- [RECORDS PROVIDED]:
Segment Open

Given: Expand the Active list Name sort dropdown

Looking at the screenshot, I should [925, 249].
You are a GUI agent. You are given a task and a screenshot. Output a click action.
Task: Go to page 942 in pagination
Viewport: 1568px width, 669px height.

Segment Closed
Segment Open

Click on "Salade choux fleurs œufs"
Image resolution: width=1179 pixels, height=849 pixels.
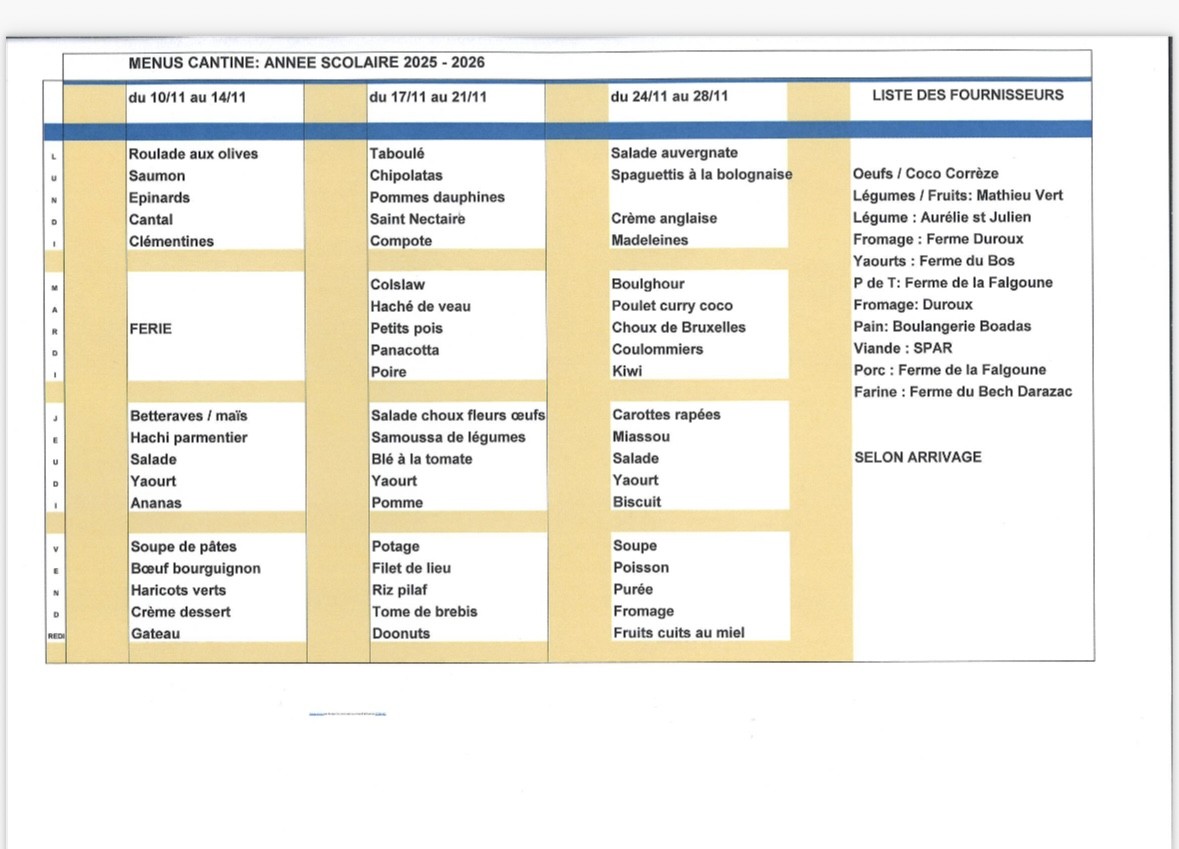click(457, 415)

Segment Closed
Segment Open

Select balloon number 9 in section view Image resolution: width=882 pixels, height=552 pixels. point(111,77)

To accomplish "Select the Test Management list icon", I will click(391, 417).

Segment Closed

- [EXERCISE BRIEF]: Since only lines holding the word "Select" matter, count them in the data above and report the number alone.

- [RESPONSE TO THE EXERCISE]: 2